Now for sometime there has been a country knocking at the door, I speak of Turkey. Now Turkey arrives with a very different tradition to that of the states of the European continent, though is not wholly alien to the European continent having been a former colonial power, occupying Bulgaria, Serbia and great swathes of Eastern Europe for over 500 years. At its zenith the Ottoman Empire was knocking on the door of Vienna itself.
Well this is what empires do; we all carry this legacy, victims and perpetrators alike, there comes a point at which it is time to move on. The Turkey of today is not the Turkey of the Ottoman Empire and it would like to join us and this request should be taken seriously.
The British government, both present and previous has expressed both strong support and enthusiasm for Turkey’s EU membership. So how does Turkey choose to reciprocate? Well yesterday saw the visit to London of the Turkish Prime Minister Recep Tayyip Erdogan , the press conference that followed consisting for the most part of a tantrum, an extended whinge by Mr Erdogan, to the effect that the EU was now being nasty to Turkey; of measured self analysis there was none,


Turkeys ruling party is currently The Justice and Development Party, or AKP, a party with roots in the Islamic movement, albeit on its moderate wing, if that is not an Oxymoron. It presides over a state in which it is an offence to refer to The Armenian Genocide which, prior to the holocaust, represented one of the greatest crimes in modern history, people have been tried and convicted of this ‘offence.’ It continues to occupy Northern Cyprus, creating a puppet state there that only Turkey recognises. * Currently the government of Turkey is engaged in a covert war against secular Turks exemplified by the Ergenekon case in which ‘...since 2007, 300 people have been detained during the investigation of an underground group known as Ergenekon, including a writer of erotic novels, four-star generals and other military, professors, editors and underworld figures — some of whom appear to have committed no offence greater than speaking in favour of Turkey as a secular state.’#

It is a country that continues to persecute the Kurdish minority in its borders and which tried to veto the appointment of a Dutch chief of NATO in the shape of Anders Fogh Rasmussen as a consequence of Mr Rasmussen’s refusal to either attempt to censor the Danish press, unconstitutional under Danish law, or to apologise for the so called Danish cartoons affair.
Erdogan is also a man who has described democracy as a bus that you can get on until you arrive where you want to get to, then you can get off!

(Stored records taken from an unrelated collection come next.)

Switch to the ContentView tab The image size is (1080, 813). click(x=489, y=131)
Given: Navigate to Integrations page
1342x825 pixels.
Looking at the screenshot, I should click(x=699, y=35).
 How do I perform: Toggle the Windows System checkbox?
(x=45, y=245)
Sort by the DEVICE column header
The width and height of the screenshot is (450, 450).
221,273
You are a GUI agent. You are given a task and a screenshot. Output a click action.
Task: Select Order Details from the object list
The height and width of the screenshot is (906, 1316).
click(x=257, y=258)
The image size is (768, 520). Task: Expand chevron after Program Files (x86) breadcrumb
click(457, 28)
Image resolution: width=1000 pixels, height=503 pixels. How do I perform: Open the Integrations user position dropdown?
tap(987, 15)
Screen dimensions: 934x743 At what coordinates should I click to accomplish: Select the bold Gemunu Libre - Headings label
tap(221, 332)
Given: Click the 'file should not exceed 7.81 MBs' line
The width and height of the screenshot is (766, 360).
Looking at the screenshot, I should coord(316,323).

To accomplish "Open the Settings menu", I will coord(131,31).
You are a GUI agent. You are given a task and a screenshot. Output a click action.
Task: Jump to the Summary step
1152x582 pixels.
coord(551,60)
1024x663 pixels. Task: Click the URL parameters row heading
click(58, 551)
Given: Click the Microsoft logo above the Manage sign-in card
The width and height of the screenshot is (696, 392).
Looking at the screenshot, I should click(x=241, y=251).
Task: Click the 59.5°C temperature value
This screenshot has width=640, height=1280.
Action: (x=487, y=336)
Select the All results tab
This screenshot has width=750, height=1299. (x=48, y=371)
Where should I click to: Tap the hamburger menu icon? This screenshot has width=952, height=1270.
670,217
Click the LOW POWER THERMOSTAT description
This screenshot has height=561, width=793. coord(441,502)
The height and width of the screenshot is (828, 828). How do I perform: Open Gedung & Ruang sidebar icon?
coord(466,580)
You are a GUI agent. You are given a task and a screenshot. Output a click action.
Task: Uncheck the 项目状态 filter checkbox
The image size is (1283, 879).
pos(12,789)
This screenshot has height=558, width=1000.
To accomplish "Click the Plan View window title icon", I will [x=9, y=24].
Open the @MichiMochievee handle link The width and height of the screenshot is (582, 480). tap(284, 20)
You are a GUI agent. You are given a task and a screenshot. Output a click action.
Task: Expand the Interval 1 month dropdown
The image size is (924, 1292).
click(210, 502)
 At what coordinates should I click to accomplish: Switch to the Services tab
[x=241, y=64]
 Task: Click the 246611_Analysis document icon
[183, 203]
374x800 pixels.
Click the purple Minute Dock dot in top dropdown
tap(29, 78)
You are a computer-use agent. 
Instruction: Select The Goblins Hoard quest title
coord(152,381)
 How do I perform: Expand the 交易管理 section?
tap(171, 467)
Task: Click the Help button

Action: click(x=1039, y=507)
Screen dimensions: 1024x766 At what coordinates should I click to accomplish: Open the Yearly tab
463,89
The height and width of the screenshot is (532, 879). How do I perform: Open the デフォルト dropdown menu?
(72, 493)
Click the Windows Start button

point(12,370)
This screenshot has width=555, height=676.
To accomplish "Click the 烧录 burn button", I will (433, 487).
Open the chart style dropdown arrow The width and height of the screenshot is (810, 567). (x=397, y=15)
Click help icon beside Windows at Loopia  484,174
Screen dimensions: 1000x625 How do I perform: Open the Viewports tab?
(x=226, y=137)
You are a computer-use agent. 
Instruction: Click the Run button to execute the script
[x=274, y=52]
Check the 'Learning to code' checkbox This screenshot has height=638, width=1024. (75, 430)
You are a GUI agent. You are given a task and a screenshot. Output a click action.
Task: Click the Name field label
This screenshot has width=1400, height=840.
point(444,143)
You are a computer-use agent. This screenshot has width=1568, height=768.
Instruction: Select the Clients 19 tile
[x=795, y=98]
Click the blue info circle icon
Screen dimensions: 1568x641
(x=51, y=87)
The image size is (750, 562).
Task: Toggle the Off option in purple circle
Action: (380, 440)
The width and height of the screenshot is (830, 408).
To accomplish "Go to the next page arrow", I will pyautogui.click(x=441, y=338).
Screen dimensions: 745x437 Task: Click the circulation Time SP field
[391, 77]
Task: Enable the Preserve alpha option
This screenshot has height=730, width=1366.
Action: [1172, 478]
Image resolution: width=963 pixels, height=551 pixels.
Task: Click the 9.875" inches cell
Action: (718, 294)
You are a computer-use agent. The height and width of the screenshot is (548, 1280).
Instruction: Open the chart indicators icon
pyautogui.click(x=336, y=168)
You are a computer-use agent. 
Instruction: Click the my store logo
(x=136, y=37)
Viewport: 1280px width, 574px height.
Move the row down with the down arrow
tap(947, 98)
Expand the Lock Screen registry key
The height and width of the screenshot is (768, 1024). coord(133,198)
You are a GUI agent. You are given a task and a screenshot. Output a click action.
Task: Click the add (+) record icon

Not the most reassuring of statements.


Does this sound like a country you want to embrace within the collective of states that is the EU? I would argue not.
Now I would continue to seek to support democratic forces within Turkey and any  special trading conditions that a vibrant Turkish economy might require, if appropriate, but Turkey is not an appropriate candidate currently for the EU and is unlikely to be any time soon.

*Britain’s role both historically in Cyprus in general and in the Turkish invasion in particular represent particularly shameful episodes in British history.


# New York Times November 22nd 2009.